And that was the day Fred Savage became a game show host with Ricky Gervais
2017. A lot happened that year. LeBron James averaged 27 points per game. Riverdale hit the air. The world hinged on the whims of a petty madman. And Fred Savage became the host of the ABC game show Child Support, executive produced by and co-starring Ricky Gervais. It’s funny: One minute you’re just a 41-year-old actor and director, navigating the hallways of television production studios and trading baseball cards with your friends. And the next thing you know, you’re asking adult contestants to answer 10 questions and, if they get one wrong, letting Ricky Gervais put the same question to a group of spunky 6 to 9-year-olds.
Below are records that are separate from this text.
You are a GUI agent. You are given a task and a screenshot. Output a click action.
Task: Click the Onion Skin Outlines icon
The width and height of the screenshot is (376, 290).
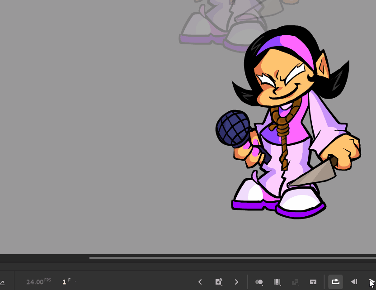point(277,281)
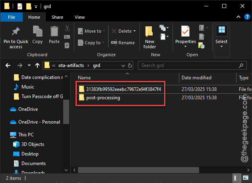This screenshot has width=252, height=183.
Task: Collapse the ribbon with the chevron
Action: click(238, 18)
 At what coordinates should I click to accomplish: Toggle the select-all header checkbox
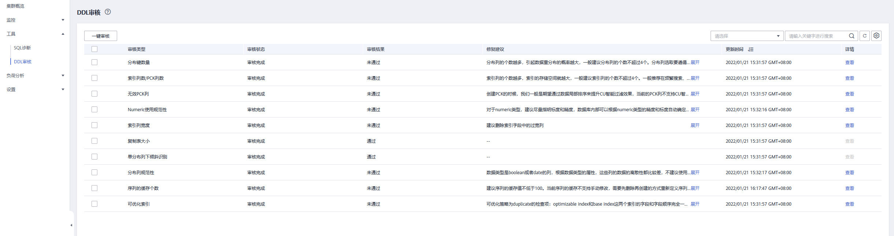[94, 49]
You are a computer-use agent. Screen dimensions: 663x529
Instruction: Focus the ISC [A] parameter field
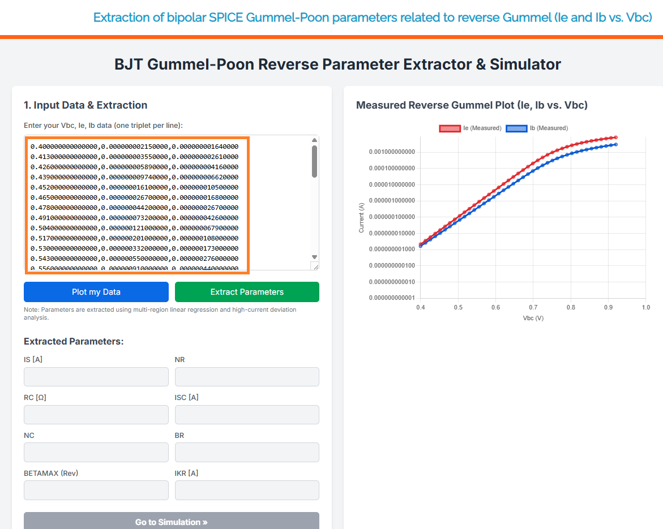click(x=247, y=415)
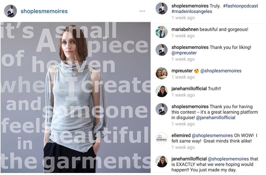The image size is (266, 175).
Task: Click @janehamillofficial mention in contest comment
Action: 216,118
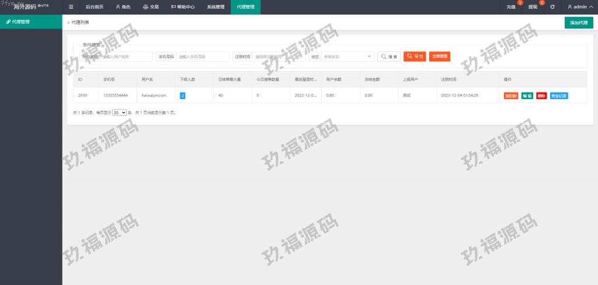598x285 pixels.
Task: Click the 用户名称 search input field
Action: tap(126, 57)
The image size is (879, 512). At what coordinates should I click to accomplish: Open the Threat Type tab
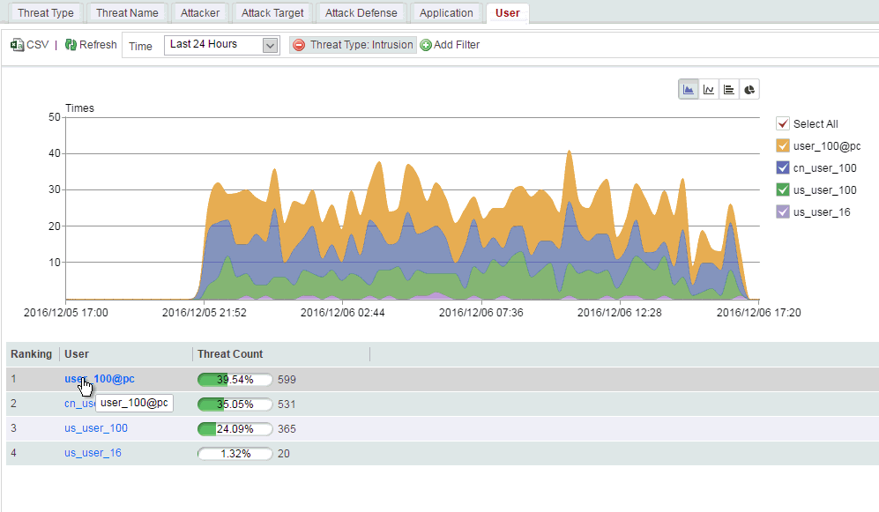(46, 13)
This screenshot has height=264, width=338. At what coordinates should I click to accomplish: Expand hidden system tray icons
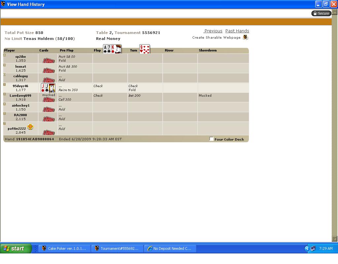307,248
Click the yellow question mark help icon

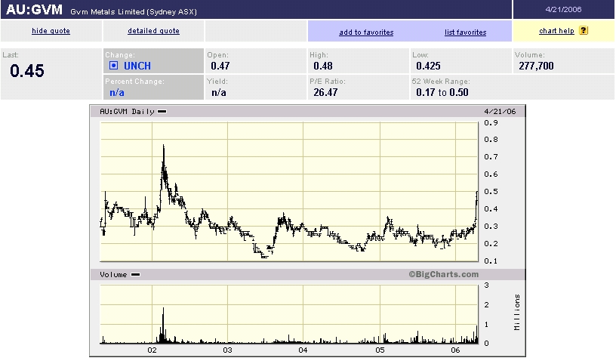click(x=584, y=31)
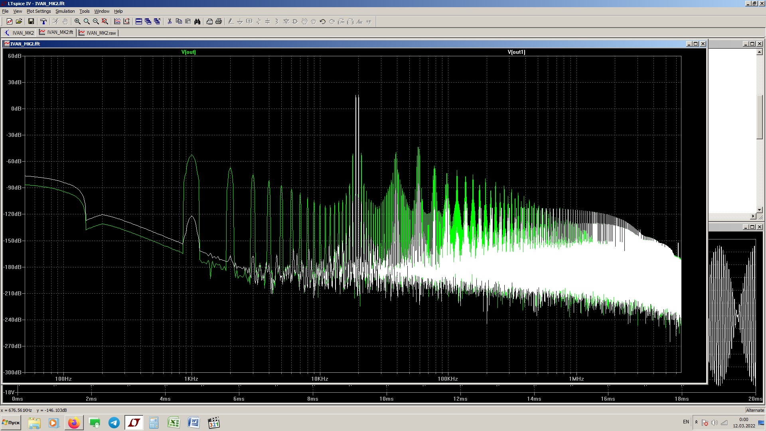Click the Save diskette icon
Screen dimensions: 766x431
point(31,22)
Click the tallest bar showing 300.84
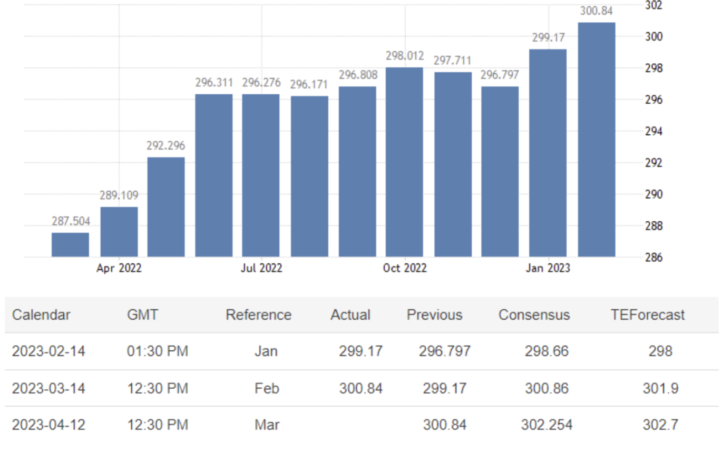The width and height of the screenshot is (722, 453). point(596,140)
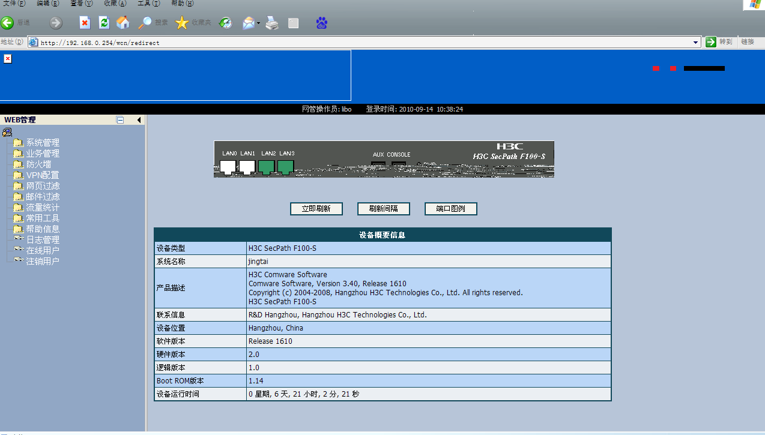765x435 pixels.
Task: Expand the 防火墙 folder
Action: (38, 164)
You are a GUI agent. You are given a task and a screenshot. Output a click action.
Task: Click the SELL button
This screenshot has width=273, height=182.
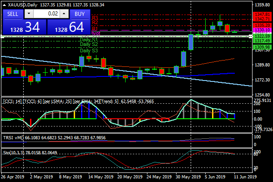13,14
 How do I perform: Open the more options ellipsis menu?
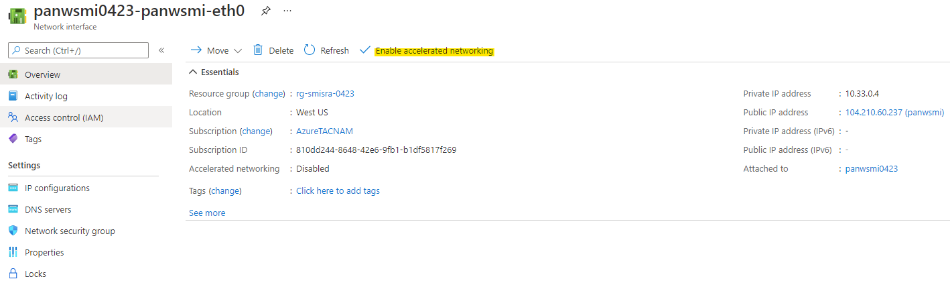tap(287, 11)
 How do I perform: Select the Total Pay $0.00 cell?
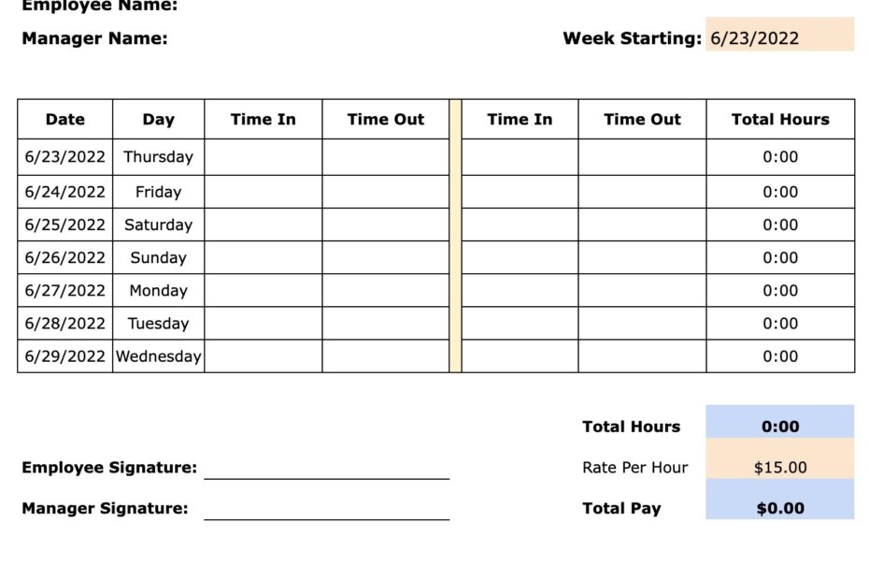coord(780,508)
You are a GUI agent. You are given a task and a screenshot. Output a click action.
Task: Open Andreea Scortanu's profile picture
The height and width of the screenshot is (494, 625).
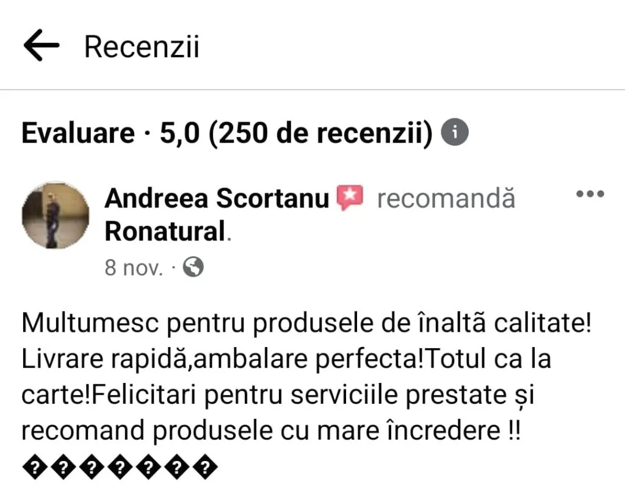click(56, 215)
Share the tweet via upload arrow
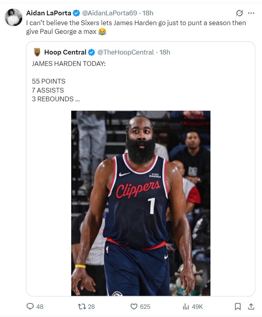 pos(251,306)
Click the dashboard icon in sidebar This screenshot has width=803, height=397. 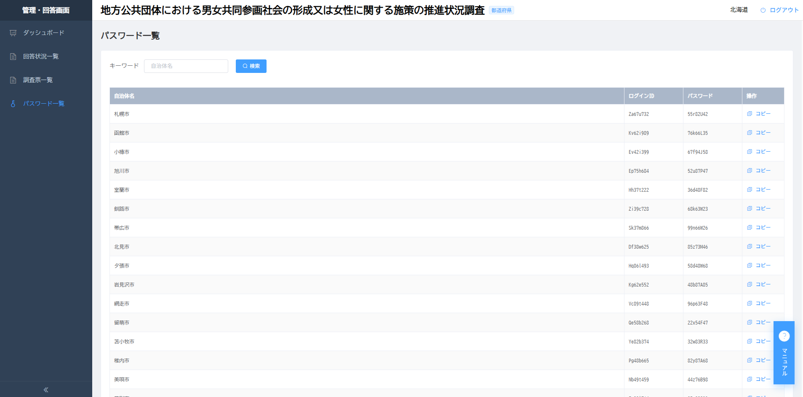pyautogui.click(x=13, y=33)
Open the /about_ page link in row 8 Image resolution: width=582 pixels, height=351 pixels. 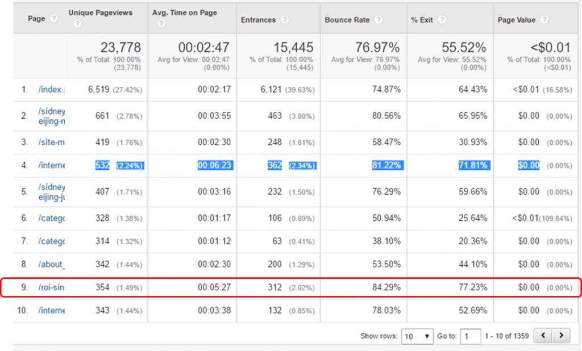[51, 265]
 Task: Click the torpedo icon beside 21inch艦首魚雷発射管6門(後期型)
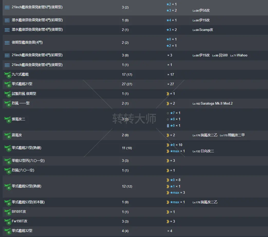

I guess that’s the day Fred Savage learned that, just because you’re an adult, doesn’t mean you always have the answers. Sometimes all you have is each other, plus a panel of kids and Ricky Gervais. And as Fred Savage stood there, looking at Ricky Gervais’ giggling face while those kids said the darnedest things, Fred Savage knew that he would never be the same. From now on, things would be a lot like Are You Smarter Than A 5th Grader?, only… different.
Oh sure, Child Support would still be its own variation on a familiar intellectual property, and he’d still be Fred Savage, directing episodes of shows like It’s Always Sunny In Philadelphia and Modern Family, occasionally starring in series like The Grinder, and playing touch football in the lot behind Mrs. Stempel’s house. But something had changed that day—something big, whether he recognized it or not.
Maybe that was when Fred Savage realized that becoming a game show host isn’t like a series of trivia questions that you can just make someone else answer for fun and prizes while Ricky Gervais makes cheeky quips in the background. Pretty soon you learn we all have to answer them together, because that trivia—the little stuff—those are really the moments that matter. And when the show is over, there are no winners and losers. Not really. There’s just the players who stepped up to the plate and gave it their all, in the game called “life.”